▶ _Problem_
Please extract the passage of the cat-trapping guide from "- Place the" to "search of food.", copying it word for word.
>> Start Document section
- Establish a regular feeding schedule several weeks prior to trapping. The cats will quickly learn to arrive at a designated time for meals. This is the single most important factor in trapping success.
- Place the trap (Safeguard is our preferred brand and is pictured below) at the feeding area along a wall, fence or bush. You can purchase these traps online at www.wildlifecontrolsupplies.com or www.animal-traps.com. Zip tie the trap door open so the cats can go in and out of the trap without the door closing. You may also remove the back door. Doing this will increase your success when actually trapping because the cat will be used to going inside the trap for food.
- You may also line the trap with newspaper as many cats do not like walking on the wire. Fold the newspaper to fit the trap and make sure it does not interfere with the trap door closing.
- Withhold food for at least 24 hours before trapping. This will ensure that the cats are very hungry and willing to enter the trap in search of food.
- Bait the trap with tuna, salmon, mackerel or sardines in oil. Smelly canned cat food may be used. Do not leave the actual can of food inside the trap, since the cat can cut its face and paws on the can. Make sure to place the food behind the treadle which they must step on in order for the trap to close. To avoid a mess in the trap, you can place the food on a small paper plate and set the trap on top of the plate so the food oozes through the wires.
>> End Document section
>> Start Extracted records
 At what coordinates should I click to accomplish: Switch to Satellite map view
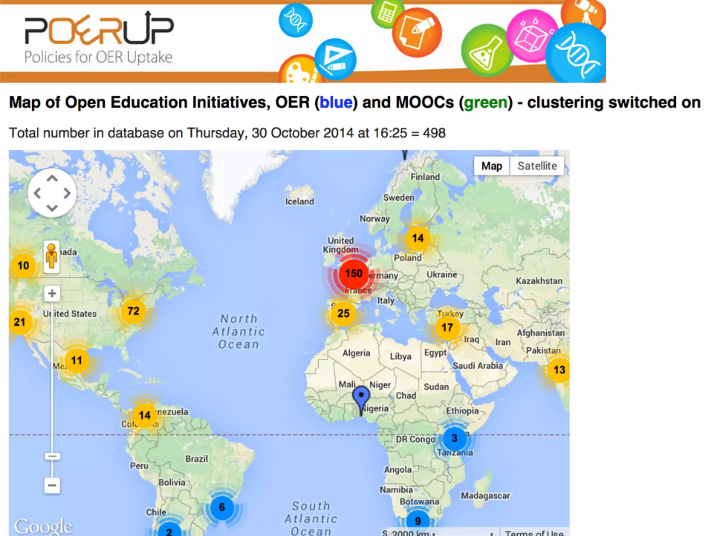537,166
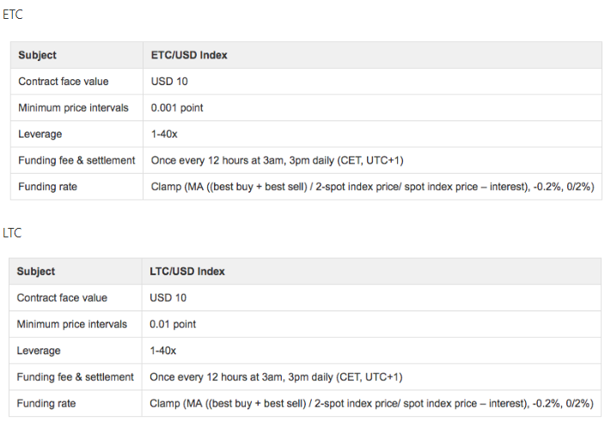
>> End Extracted records
>> Start Extracted records
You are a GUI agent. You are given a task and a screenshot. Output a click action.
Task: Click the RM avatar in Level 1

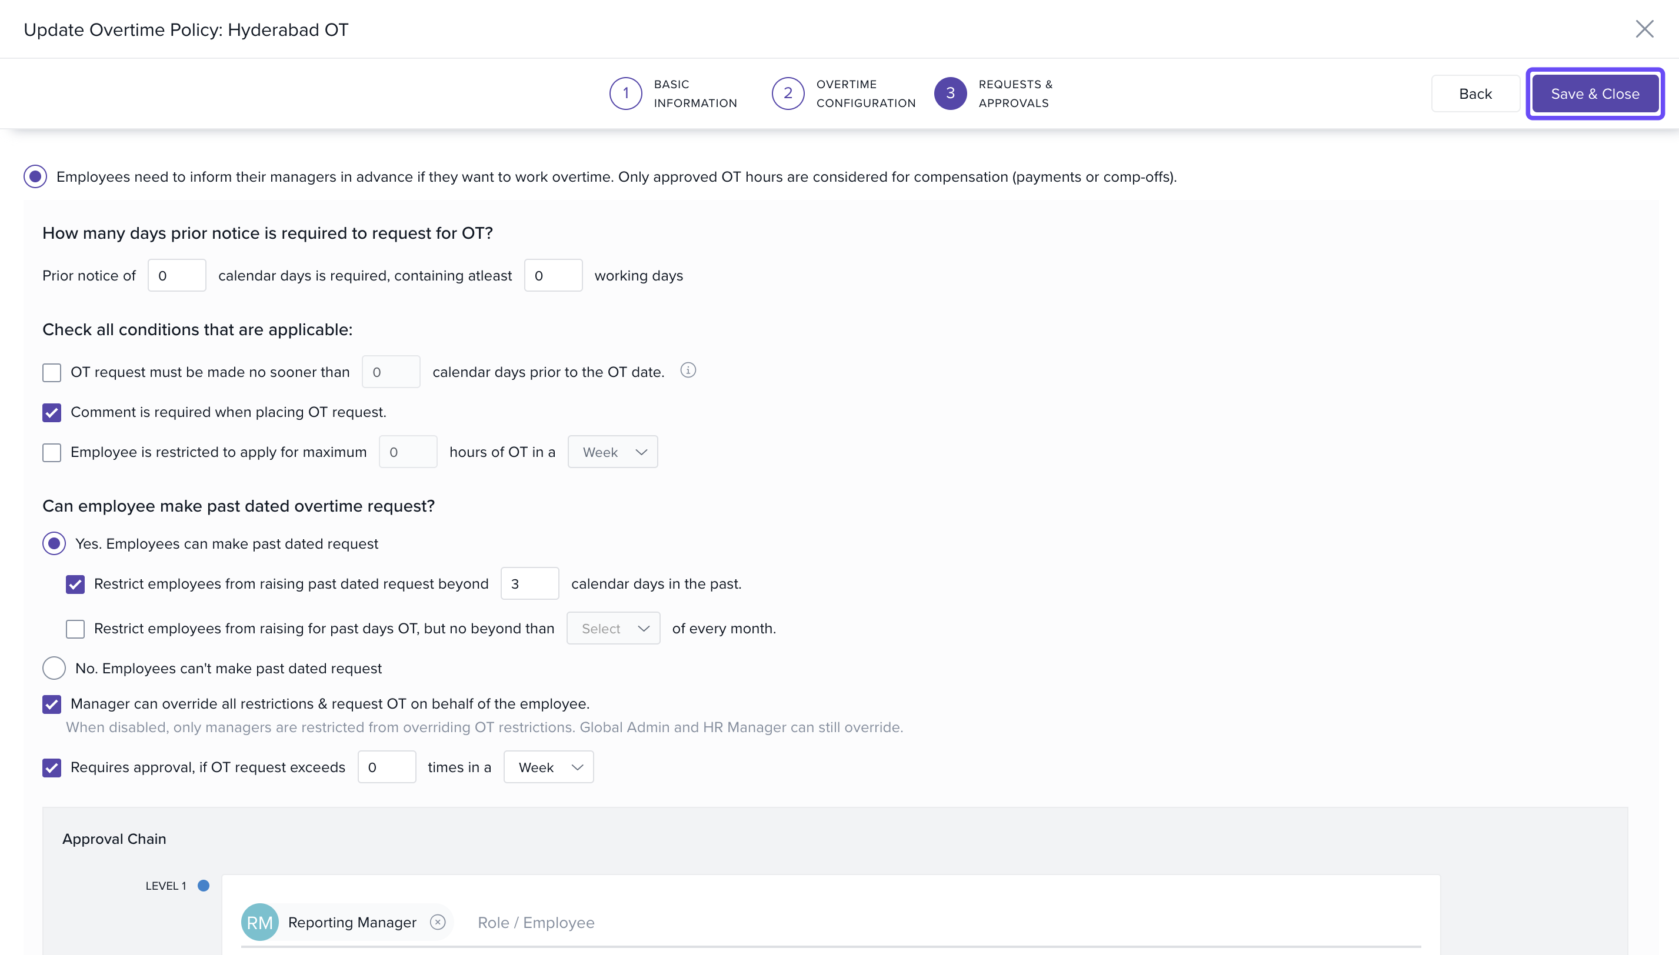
>> End Extracted records
>> Start Extracted records
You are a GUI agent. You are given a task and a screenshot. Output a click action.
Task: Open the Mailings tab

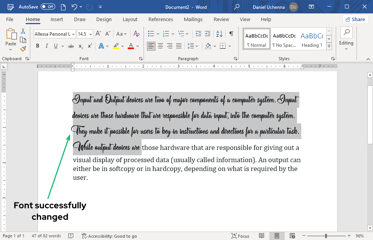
>> End Extracted records
▶ _Exercise result_
- Place the trap (Safeguard is our preferred brand and is pictured below) at the feeding area along a wall, fence or bush. You can purchase these traps online at www.wildlifecontrolsupplies.com or www.animal-traps.com. Zip tie the trap door open so the cats can go in and out of the trap without the door closing. You may also remove the back door. Doing this will increase your success when actually trapping because the cat will be used to going inside the trap for food.
- You may also line the trap with newspaper as many cats do not like walking on the wire. Fold the newspaper to fit the trap and make sure it does not interfere with the trap door closing.
- Withhold food for at least 24 hours before trapping. This will ensure that the cats are very hungry and willing to enter the trap in search of food.